Listing for finding displayed items:

-.-.-

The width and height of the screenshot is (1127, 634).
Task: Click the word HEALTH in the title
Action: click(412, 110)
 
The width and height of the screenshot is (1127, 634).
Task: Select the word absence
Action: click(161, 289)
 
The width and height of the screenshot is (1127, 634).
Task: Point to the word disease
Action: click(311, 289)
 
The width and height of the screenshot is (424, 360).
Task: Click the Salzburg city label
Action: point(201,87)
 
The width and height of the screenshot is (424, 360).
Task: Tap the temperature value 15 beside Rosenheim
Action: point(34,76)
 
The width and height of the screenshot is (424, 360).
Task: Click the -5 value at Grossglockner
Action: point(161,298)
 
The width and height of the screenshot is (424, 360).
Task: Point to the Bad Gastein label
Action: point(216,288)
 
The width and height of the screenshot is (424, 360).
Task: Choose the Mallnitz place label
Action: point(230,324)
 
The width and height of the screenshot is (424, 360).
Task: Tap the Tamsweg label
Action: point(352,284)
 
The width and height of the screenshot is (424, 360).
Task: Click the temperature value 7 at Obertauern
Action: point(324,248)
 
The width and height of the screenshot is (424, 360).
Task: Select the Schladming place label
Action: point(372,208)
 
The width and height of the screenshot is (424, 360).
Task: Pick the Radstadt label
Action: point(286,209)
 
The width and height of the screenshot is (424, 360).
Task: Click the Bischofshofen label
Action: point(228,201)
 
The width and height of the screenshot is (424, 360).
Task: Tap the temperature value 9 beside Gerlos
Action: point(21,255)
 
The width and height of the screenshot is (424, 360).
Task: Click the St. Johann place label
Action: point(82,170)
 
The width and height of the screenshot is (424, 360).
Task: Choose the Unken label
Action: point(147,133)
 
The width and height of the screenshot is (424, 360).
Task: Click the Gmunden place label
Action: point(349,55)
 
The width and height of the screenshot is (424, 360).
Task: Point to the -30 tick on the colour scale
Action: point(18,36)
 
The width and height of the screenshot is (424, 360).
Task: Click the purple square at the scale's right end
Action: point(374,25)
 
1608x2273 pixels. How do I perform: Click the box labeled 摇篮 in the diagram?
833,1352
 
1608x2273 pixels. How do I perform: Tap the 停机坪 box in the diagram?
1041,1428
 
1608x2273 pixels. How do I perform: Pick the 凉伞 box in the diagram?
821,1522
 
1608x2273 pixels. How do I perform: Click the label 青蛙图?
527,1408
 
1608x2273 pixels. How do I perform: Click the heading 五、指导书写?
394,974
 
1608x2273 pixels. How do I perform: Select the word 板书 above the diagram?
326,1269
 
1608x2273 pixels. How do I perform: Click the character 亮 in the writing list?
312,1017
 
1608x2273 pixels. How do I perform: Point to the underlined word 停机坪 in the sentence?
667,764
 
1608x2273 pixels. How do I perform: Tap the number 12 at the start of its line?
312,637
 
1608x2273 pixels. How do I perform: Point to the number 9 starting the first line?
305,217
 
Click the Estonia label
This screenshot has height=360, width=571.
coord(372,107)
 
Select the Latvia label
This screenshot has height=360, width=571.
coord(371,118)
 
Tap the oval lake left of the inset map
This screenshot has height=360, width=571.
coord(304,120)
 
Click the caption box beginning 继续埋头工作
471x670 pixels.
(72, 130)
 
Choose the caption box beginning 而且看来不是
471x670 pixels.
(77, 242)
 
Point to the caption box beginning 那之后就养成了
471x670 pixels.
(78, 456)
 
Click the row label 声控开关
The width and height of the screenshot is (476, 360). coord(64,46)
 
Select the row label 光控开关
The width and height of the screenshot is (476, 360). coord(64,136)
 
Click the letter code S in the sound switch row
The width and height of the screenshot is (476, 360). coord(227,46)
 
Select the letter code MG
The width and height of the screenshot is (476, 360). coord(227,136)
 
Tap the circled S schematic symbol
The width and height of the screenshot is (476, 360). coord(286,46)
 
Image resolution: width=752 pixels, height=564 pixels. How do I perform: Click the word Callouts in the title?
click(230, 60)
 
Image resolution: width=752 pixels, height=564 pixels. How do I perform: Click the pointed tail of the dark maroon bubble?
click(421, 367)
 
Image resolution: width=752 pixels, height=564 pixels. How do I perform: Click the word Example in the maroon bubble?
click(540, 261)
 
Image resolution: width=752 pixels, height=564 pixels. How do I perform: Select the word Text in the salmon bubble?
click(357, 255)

-.-.-

> [DIRECTIVE]: Rewrite the listing, starting with the line containing "the salmon bubble?" and going on through the end of the listing, with each coordinate in the answers increased by 86.

> [CORRECT RESULT]:
Image resolution: width=752 pixels, height=564 pixels. How do I perform: Select the word Text in the salmon bubble?
click(443, 341)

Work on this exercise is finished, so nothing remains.